Cada ingreso al edificio, cada salida y cada movimiento dentro de las zonas comunes son analizados cuidadosamente para establecer una línea de tiempo precisa. También se examinan registros de acceso, testimonios del personal del edificio y diferentes evidencias recolectadas durante la inspección judicial del apartamento.
La investigación mantiene abiertas varias líneas de trabajo.
Además del ciudadano británico, las autoridades analizan el papel de otras personas extranjeras que estuvieron relacionadas con el inmueble durante los días previos al hallazgo. Hasta el momento, los investigadores buscan establecer qué participación pudo tener cada una de ellas y si existió algún tipo de colaboración en el intento de ocultar el crimen.
El caso ha provocado una profunda reacción en Colombia.
Más allá de la brutalidad de los hechos, la muerte de Natalia Villalba volvió a abrir el debate sobre la violencia contra las mujeres y la necesidad de fortalecer los mecanismos de prevención, protección e investigación en casos de feminicidio. Diversos sectores han insistido en la importancia de que el proceso judicial avance con rapidez y permita esclarecer completamente lo sucedido.
Para los especialistas forenses, el informe entregado representa apenas una parte del trabajo.
A partir de ahora, las conclusiones científicas deberán integrarse con el resto del material probatorio para construir una reconstrucción completa de los acontecimientos. Esa tarea incluye análisis genéticos, estudios de rastros biológicos, evidencia digital y entrevistas a las personas que tuvieron contacto con la víctima durante sus últimos días.

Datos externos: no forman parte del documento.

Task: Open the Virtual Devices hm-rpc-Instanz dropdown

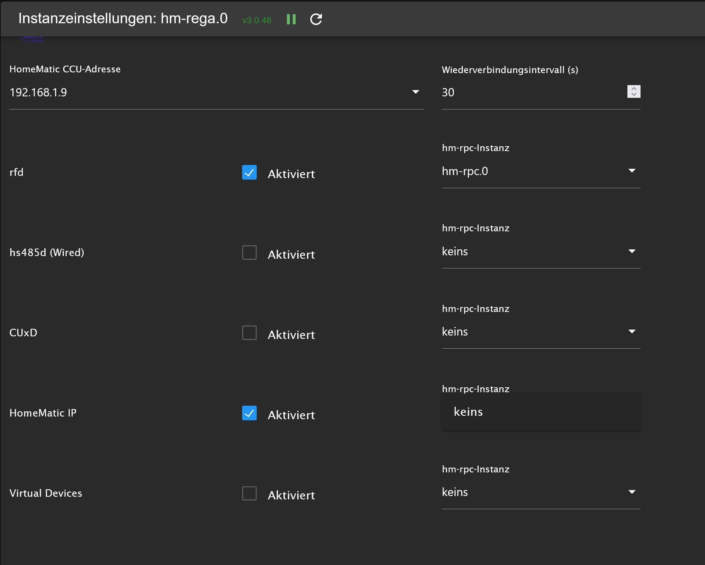Action: 632,492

Mientras tanto, la atención permanece concentrada en las próximas actuaciones judiciales.
Cada nueva diligencia podría aportar información adicional sobre uno de los casos que más impacto ha generado en la capital colombiana durante este año. La expectativa gira ahora alrededor de las decisiones que adopte la Fiscalía frente al principal sospechoso y de las pruebas que serán presentadas en las audiencias correspondientes.
Aunque todavía quedan numerosos interrogantes por resolver, el primer informe de autopsia marcó un punto de inflexión en la investigación.
Lo que durante varios días estuvo rodeado de incertidumbre comenzó a adquirir una explicación sustentada en evidencia científica. Y aunque el proceso judicial apenas entra en una nueva etapa, las conclusiones de Medicina Legal acercan a las autoridades a un objetivo que sigue siendo prioritario: reconstruir completamente la verdad y garantizar que los responsables respondan ante la justicia por un crimen que estremeció a todo el país.